▸ **ZADANIE DO WYKONANIA**
Proszę zwrócić w niezmienionej postaci wiersze rekordów poniżej, od wiersza zawierającego „Switch to the 下载 sidebar tab” do wiersza zawierającego „[x=146, y=167]” włącznie. Obrazy należy pominąć w odpowiedzi.

___ REKORDY DANYCH

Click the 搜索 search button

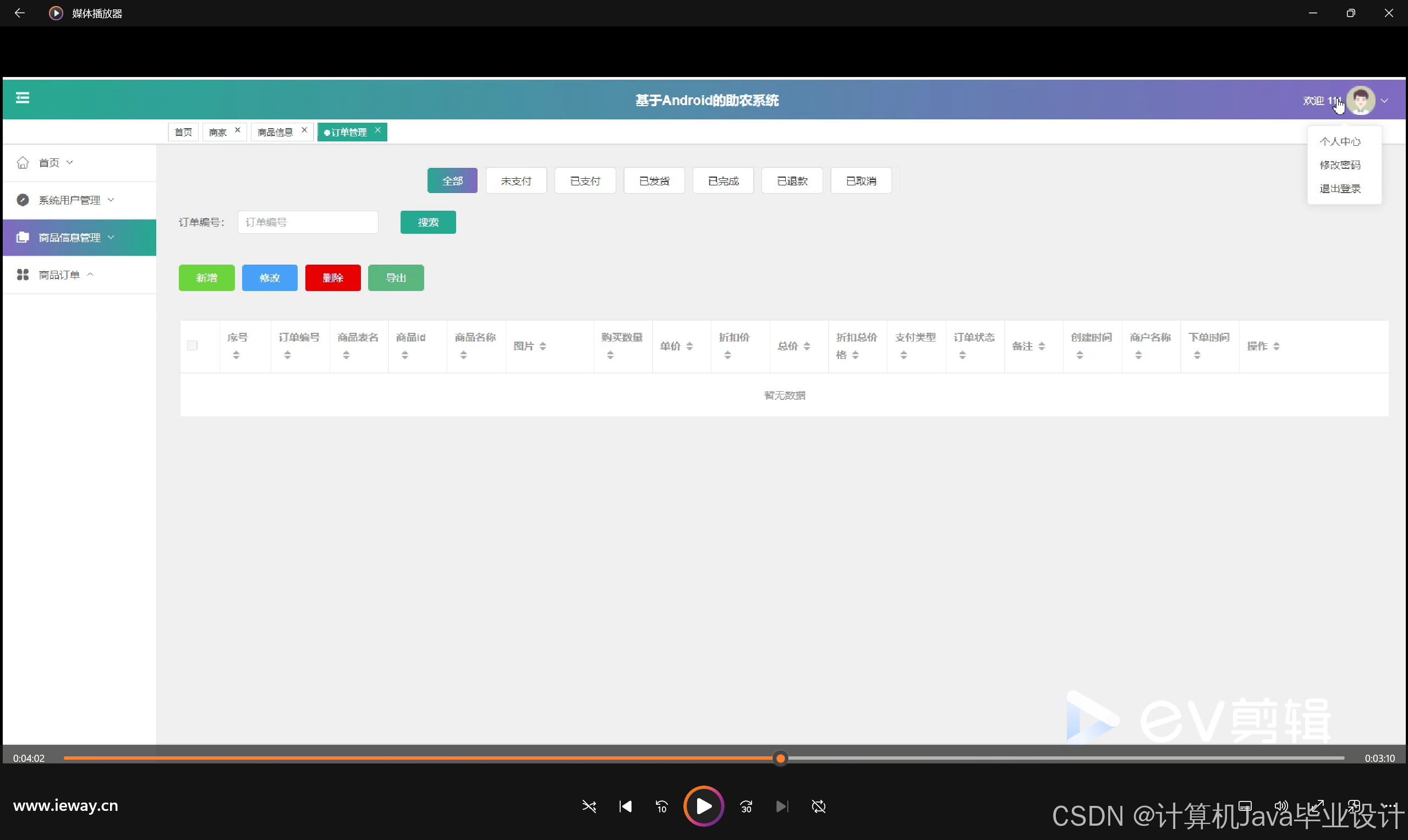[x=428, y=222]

______
___ REKORDY DANYCH

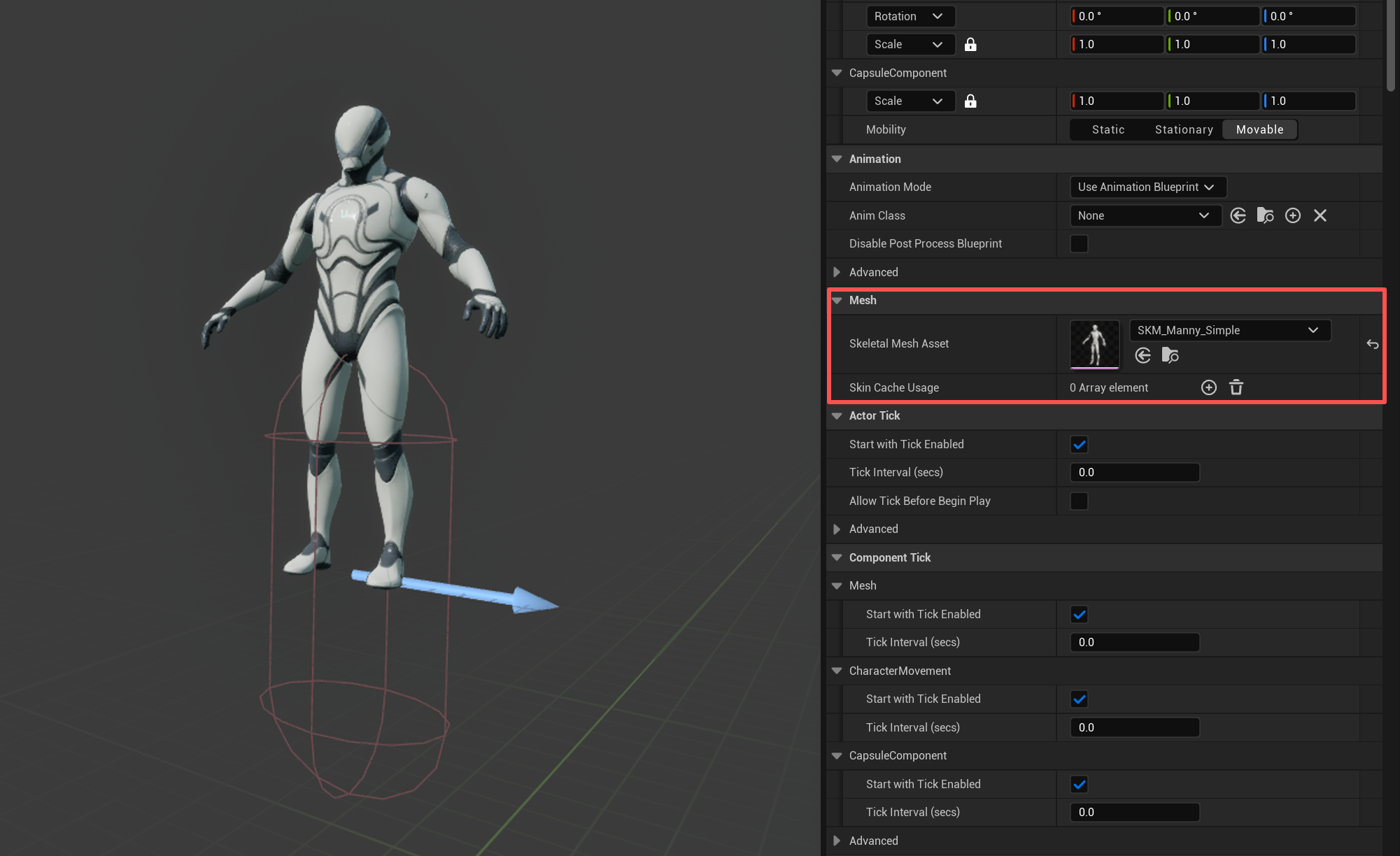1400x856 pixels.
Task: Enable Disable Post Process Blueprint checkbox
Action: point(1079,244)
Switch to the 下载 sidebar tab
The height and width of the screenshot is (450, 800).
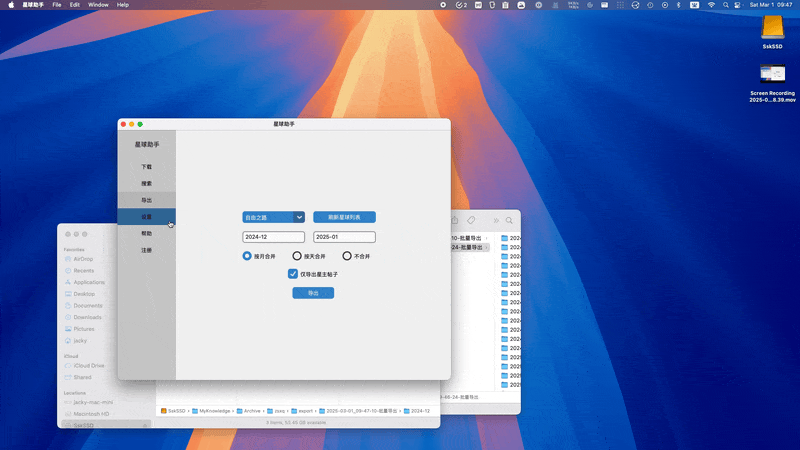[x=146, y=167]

______
___ REKORDY DANYCH

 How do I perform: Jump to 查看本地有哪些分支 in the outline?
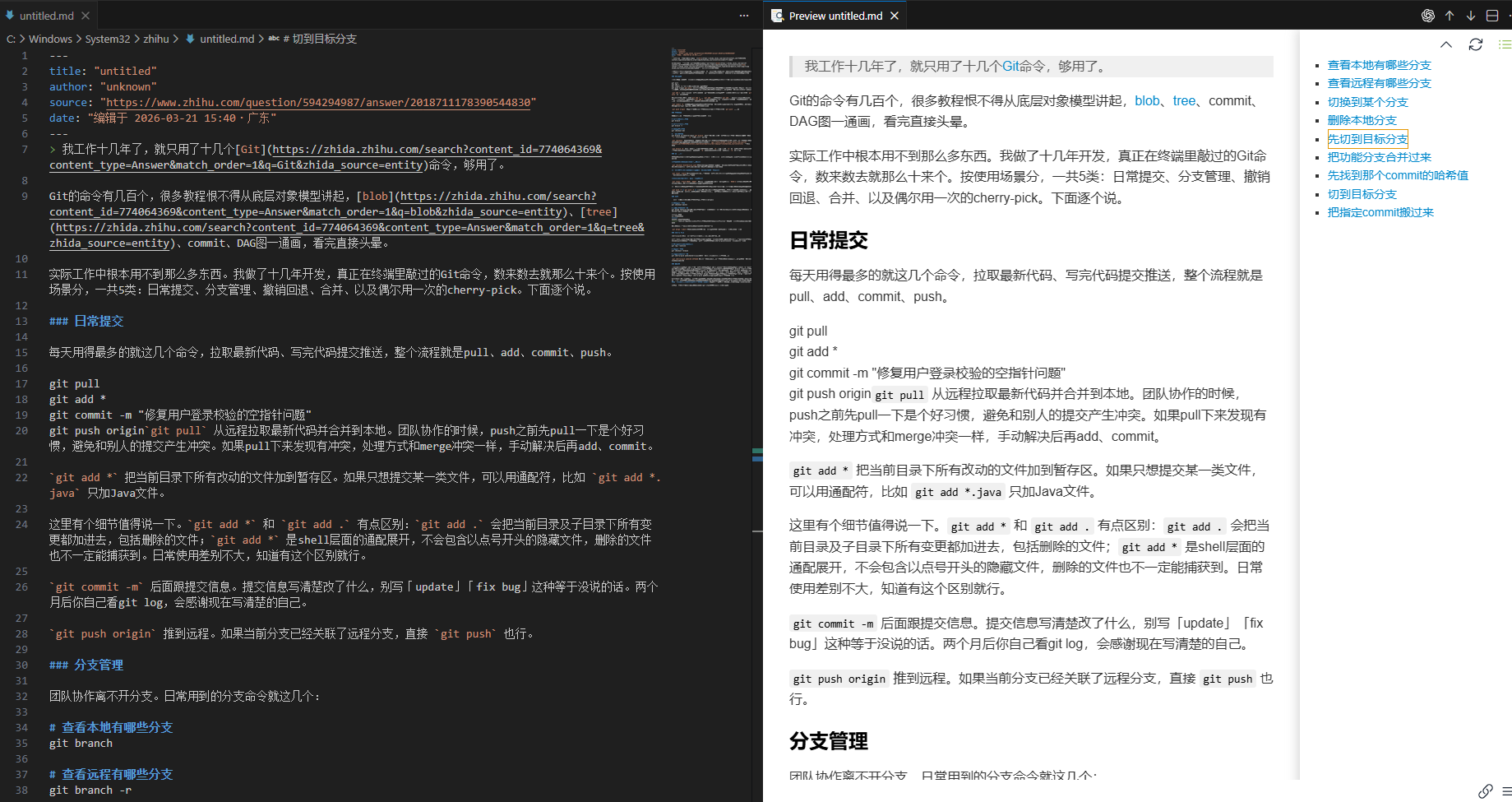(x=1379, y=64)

______

▸ **ROZWIĄZANIE PONIŻEJ**
Switch to the 下载 sidebar tab
The height and width of the screenshot is (450, 800).
[x=146, y=167]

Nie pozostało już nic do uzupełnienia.